Tuesday, March 19, 2024

Bono lends star power as US startup begins drone delivery of blood in PH

With U2 frontman Bono serving as its main endorser, US-based drone delivery startup Zipline formally inked a partnership with the Philippine Red Cross to begin making on-demand and emergency blood deliveries by drone across the country.

U2 frontman Bono gestures during the press briefing announcing the tie-up between drone delivery startup Zipline and the Philippine Red Cross

The announcement was made during a jam-packed signing ceremony in Mandaluyong City featuring Philippine Red Cross chairman and CEO Senator Richard Gordon, US ambassador Sung Kim, Zipline CEO Keller Rinaudo, and rock superstar Bono, who also serves as a board member of the drone delivery startup.

Starting with blood from the Philippine Red Cross, and expanding to include over 150 critical and life-saving medical products, the revolutionary new service will use a network of autonomous drones to make on-demand emergency deliveries.

The service, which is expected to launch in the summer of 2020, is capable of operating 24 hours a day, seven days a week.

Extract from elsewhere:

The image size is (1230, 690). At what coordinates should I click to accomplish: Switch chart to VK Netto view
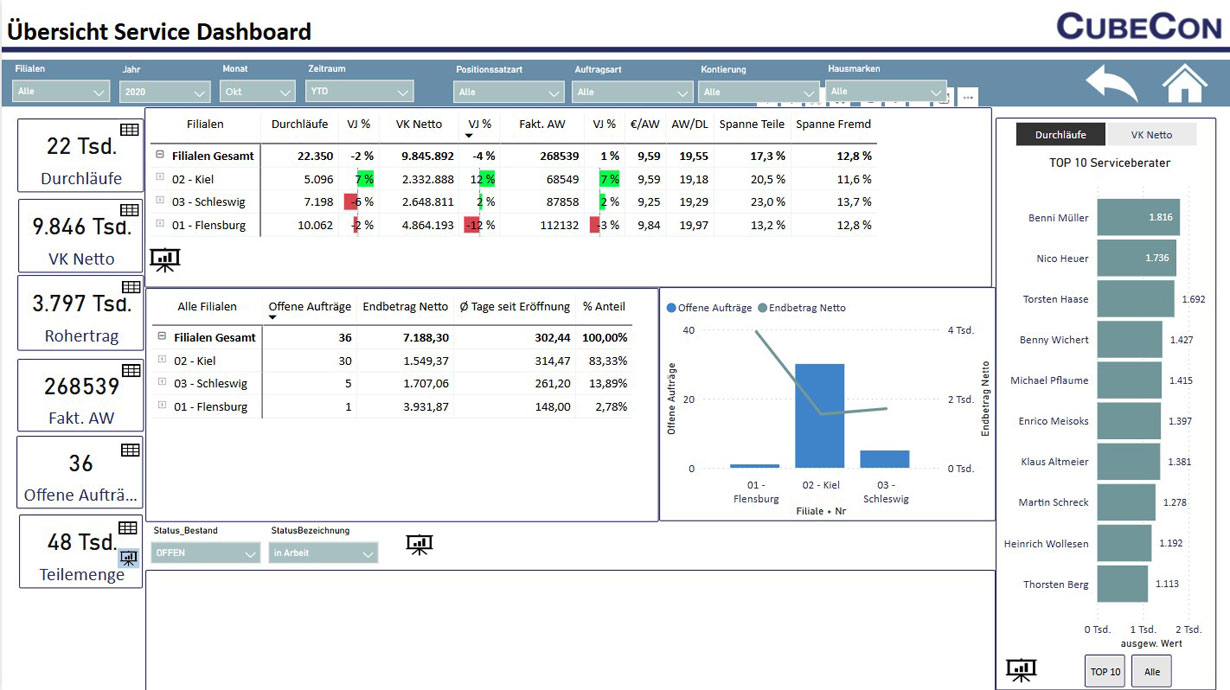1151,135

Zipline plans to establish three distribution centers, which will be collectively capable of making hundreds of deliveries per day to thousands of health facilities serving millions of people across the country.

The company plans to launch the first of its three planned distribution centers in the Visayas region. Future distribution centers will potentially help the partnership expand service to Eastern Visayas and Mindanao.

Zipline provides on-demand instant delivery by drone of more than 150 critical and life-saving medical products, including blood and vaccines. Health workers place orders by text message and receive their deliveries in 30 minutes on average. The drones both take off from and land at Zipline’s distribution centers, requiring no additional infrastructure at the clinics they serve.  

The drones fly autonomously and can carry 1.8 kilos of cargo, flying up to 145 kilometers an hour, and have a round trip range of 160 kilometers in high winds and rain. Each Zipline distribution center can deliver to an area of more than 20,000 square miles serving populations of up to 12 million people. Deliveries are made from the sky, with the drone descending to a safe height above the ground and releasing a box of medicine by parachute to a designated spot at the health centers it serves.

Bono, whose band U2 will be performing for the first in the Philippines for a one-night concert on December 11 at the Philippine Arena, said Zipline represents the various humanitarian causes he has taken up in his decades-long music career.

For his part, Zipline co-founder and chief executive Rinaudo said the heights which the startup has achieved has only proved that there’s a real need for a novel and efficient way to transport blood and emergency kits to far-flung areas.

“Millions of people in the Philippines can’t access the vital medical products they need because of last-mile transportation challenges,” said Rinaudo, who is engaged to be married to a Filipina.

“Zipline’s instant drone delivery service was designed to help solve that problem. We’re honored to partner with The Philippine Red Cross to make sure that patients across the country can access the blood they need to stay alive no matter where they are and no matter the circumstances.”

Zipline said more than two billion people across the world cannot access the medicine they need to stay healthy and alive because of last-mile transportation challenges. This is especially true in the Philippines, where just over half of the country’s close to 105 million people live in rural areas across more than 7,000 islands.

“Millions of those rural citizens are among the Philippines’ most vulnerable populations, living in the country’s more than 4,000 geographically isolated disadvantaged areas, or GIDA,” it said.

While delivering medicine to patients in these and other communities is a challenge in the best of weather conditions, it is made all the more difficult during natural disasters like typhoons, earthquakes, landslides, and tropical storms when roads become washed out or are impassable altogether, according to Zipline.

“All too often, these medical access challenges result in deaths. Zipline’s instant medical delivery service by drone was designed to help overcome these challenges and bring patients the vital medical supplies they need when they need them,” it said.

Zipline co-founder and CEO Keller Rinaudo

In addition to the Red Cross, Zipline will be working to expand its partnerships in the Philippines to include both government and private health care facilities, as well as the pharmaceutical industry to help expand universal health care access for millions of Filipinos.

Zipline said its autonomous drones have flown more than a million miles, made tens of thousands of on-demand medical deliveries, and helped to save thousands of lives in emergencies.

Since launching in October of 2016 to deliver blood to 21 hospitals in Rwanda, Zipline has expanded its service nationwide, putting most of the country’s 12 million citizens within minutes of a life-saving delivery of hundreds of medical products at 450 facilities.

In 2018, Zipline began working with the US Department of Defense — both the United States and Australia — to demonstrate how its technology could help transform emergency medicine and critical care in conflict, humanitarian, and disaster relief scenarios.

In April of 2019, Zipline partnered with the government of Ghana to launch four distribution centers that will serve 2,000 health facilities and a population of 12 million people across the country.

And in September of 2019, Zipline announced that it would expand its service to India as a part of a government initiative to put 120 million people within range of instant medical delivery by drone.